Hourly top-k statistics of DataStream

Posted by Yukun Guo on
URL: http://deprecated-apache-flink-user-mailing-list-archive.369.s1.nabble.com/Hourly-top-k-statistics-of-DataStream-tp7415.html

Hi,

I'm working on a project which uses Flink to compute hourly log statistics
like top-K. The logs are fetched from Kafka by a FlinkKafkaProducer and packed
into a DataStream.

The problem is, I find the computation quite challenging to express with
Flink's DataStream API:

1. If I use something like `logs.timeWindow(Time.hours(1))`, suppose that the
data volume is really high, e.g., billions of logs might be generated in one
hour, will the window grow too large and can't be handled efficiently?

2. We have to create a `KeyedStream` before applying `timeWindow`. However,
the distribution of some keys are skewed hence using them may compromise
the performance due to unbalanced partition loads. (What I want is just
rebalance the stream across all partitions.)
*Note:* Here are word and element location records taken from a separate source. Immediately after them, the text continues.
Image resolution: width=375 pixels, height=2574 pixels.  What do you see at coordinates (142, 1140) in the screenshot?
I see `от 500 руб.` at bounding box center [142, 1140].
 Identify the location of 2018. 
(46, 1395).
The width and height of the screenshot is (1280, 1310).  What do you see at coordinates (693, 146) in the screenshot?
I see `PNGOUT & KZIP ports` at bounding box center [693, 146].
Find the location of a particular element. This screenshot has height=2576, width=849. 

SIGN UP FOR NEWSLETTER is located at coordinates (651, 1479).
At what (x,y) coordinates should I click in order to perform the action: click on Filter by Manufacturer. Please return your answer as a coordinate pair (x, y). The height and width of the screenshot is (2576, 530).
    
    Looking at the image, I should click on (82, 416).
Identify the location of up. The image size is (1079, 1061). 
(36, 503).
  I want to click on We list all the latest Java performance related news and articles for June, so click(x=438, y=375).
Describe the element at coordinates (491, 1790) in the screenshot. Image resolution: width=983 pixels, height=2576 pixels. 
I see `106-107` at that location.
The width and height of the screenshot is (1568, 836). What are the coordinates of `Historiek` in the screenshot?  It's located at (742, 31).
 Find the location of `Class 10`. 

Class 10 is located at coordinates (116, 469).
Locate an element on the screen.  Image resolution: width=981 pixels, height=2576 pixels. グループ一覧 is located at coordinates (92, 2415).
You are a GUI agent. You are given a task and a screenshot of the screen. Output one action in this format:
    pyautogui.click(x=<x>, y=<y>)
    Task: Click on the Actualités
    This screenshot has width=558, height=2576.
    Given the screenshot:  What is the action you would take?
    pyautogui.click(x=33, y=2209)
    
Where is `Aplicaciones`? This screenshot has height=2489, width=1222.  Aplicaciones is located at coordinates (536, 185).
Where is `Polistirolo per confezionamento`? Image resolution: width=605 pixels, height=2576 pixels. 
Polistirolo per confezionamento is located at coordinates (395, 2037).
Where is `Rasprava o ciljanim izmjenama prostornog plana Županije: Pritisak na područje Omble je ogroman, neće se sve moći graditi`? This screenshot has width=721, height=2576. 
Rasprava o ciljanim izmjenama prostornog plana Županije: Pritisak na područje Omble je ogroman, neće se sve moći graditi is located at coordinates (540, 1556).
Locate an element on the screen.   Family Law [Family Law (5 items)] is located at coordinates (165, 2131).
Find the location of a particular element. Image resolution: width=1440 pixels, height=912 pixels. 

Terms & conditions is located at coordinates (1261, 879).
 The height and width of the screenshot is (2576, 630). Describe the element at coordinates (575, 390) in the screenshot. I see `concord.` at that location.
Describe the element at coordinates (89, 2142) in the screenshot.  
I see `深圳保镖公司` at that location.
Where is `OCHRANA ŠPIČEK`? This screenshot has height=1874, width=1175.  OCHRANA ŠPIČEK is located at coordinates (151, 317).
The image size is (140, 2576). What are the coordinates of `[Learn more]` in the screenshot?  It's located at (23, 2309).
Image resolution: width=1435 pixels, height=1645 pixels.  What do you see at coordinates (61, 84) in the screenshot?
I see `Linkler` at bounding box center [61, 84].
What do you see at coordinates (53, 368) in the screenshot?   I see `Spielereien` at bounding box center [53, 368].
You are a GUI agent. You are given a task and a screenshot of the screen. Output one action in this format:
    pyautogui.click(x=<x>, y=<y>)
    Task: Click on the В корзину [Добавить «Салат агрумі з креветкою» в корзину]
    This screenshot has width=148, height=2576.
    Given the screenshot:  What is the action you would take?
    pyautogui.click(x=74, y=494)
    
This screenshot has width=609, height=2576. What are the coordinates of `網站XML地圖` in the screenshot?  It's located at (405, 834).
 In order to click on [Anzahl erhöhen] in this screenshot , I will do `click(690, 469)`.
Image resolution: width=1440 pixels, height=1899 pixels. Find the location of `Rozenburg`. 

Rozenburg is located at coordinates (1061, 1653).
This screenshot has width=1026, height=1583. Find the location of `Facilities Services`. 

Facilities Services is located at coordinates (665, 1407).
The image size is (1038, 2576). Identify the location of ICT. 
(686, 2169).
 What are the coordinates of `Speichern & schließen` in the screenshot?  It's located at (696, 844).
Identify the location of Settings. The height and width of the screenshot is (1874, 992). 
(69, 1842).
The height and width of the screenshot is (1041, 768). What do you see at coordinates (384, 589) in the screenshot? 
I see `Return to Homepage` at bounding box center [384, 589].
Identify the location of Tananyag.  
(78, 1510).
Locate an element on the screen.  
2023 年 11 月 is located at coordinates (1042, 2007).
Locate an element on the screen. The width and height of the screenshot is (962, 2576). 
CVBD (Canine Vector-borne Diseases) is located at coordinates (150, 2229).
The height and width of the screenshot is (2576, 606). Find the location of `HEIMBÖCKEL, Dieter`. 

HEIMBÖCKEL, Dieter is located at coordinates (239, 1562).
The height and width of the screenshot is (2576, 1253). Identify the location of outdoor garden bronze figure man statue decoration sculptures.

3. The top-K algorithm can be straightforwardly implemented with `DataSet`'s
`mapPartition` and `reduceGroup` API as in
[FLINK-2549](https://github.com/apache/flink/pull/1161/), but not so easy if
taking the DataStream approach, even with the stateful operators. I still
cannot figure out how to reunion streams once they are partitioned.

4. Is it possible to convert a DataStream into a DataSet? If yes, how can I
make Flink analyze the data incrementally rather than aggregating the logs for
one hour before starting to process?